Task instructions:
- A) Answer these questions using the Finer-Personalization Rank paper summary:
(i) Which metric captures identity retention in the proposed protocol?
(ii) On which datasets were the experiments run?
(iii) What kind of encoders improved detection of identity-specific details?
- B) List every author named in the Finer-Personalization Rank paper summary.
- C) Continue the summary of the Finer-Personalization Rank paper from the point where it ends.

Page text:
====================

Finer-Personalization Rank: Fine-Grained Retrieval Examines Identity Preservation for Personalized Generation
Connor Kilrain, David Carlyn, Julia Chae, Sara Beery, Wei-Lun Chao, Jianyang Gu
TL;DR
The paper addresses how to evaluate identity preservation in subject-driven personalized generation, arguing that existing similarity-based metrics miss fine-grained identity details. It proposes Finer-Personalization Rank, a gallery-based retrieval protocol where a generated image is used to rank real images from a fine-grained gallery, with mean average precision capturing identity retention across category and instance levels. Experiments on CUB, Stanford Cars, and Animal Re-ID show substantial identity drift in popular personalization methods when evaluated with the proposed protocol, and demonstrate that specialized encoders improve detection of identity-specific details. The protocol is presented as a complementary, cost-efficient tool for developing and validating personalized generation systems with real-world user identity requirements.

====================

(Items listed in a dataset)
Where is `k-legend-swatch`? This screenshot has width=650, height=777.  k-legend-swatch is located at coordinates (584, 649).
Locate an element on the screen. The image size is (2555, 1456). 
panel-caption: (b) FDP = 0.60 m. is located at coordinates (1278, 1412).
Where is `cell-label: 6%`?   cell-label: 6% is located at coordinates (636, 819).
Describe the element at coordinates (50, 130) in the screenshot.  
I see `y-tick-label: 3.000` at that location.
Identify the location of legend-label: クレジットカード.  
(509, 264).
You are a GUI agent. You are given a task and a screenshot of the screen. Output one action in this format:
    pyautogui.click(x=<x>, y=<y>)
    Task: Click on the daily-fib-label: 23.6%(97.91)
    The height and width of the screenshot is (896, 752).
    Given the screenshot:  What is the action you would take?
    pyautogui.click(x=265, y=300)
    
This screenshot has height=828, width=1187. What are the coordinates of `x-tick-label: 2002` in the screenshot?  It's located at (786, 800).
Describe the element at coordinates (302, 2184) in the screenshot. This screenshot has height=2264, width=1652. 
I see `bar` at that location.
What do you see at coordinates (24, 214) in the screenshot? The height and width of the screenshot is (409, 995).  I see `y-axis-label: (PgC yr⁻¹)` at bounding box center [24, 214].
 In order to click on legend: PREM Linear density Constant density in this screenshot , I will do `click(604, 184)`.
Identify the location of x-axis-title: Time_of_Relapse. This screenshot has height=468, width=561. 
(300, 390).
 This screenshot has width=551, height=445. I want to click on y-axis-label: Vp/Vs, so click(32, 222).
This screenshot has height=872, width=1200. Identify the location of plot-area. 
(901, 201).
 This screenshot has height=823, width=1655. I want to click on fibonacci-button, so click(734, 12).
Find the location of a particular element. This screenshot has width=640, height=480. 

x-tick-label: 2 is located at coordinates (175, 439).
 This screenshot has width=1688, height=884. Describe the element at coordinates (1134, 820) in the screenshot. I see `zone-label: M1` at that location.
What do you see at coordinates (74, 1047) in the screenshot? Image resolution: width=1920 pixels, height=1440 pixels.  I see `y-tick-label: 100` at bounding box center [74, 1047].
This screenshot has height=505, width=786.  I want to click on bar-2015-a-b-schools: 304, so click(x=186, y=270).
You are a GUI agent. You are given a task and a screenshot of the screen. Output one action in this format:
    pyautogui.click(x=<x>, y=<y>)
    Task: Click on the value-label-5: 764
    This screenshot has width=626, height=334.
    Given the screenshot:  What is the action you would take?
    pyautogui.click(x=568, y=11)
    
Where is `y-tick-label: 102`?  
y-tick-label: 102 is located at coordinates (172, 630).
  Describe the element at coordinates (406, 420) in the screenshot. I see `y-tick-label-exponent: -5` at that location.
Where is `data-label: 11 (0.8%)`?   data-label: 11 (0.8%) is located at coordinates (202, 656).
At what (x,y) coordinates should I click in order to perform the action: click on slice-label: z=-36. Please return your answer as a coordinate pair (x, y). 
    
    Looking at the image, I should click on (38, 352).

====================

Exercise responses:
- A)
(i) Mean average precision
(ii) CUB, Stanford Cars, and Animal Re-ID
(iii) Specialized encoders

- B) Connor Kilrain, David Carlyn, Julia Chae, Sara Beery, Wei-Lun Chao, Jianyang Gu

- C)
Abstract
The rise of personalized generative models raises a central question: how should we evaluate identity preservation? Given a reference image (e.g., one's pet), we expect the generated image to retain precise details attached to the subject's identity. However, current generative evaluation metrics emphasize the overall semantic similarity between the reference and the output, and overlook these fine-grained discriminative details. We introduce Finer-Personalization Rank, an evaluation protocol tailored to identity preservation. Instead of pairwise similarity, Finer-Personalization Rank adopts a ranking view: it treats each generated image as a query against an identity-labeled gallery consisting of visually similar real images. Retrieval metrics (e.g., mean average precision) measure performance, where higher scores indicate that identity-specific details (e.g., a distinctive head spot) are preserved. We assess identity at multiple granularities -- from fine-grained categories (e.g., bird species, car models) to individual instances (e.g., re-identification). Across CUB, Stanford Cars, and animal Re-ID benchmarks, Finer-Personalization Rank more faithfully reflects identity retention than semantic-only metrics and reveals substantial identity drift in several popular personalization methods. These results position the gallery-based protocol as a principled and practical evaluation for personalized generation.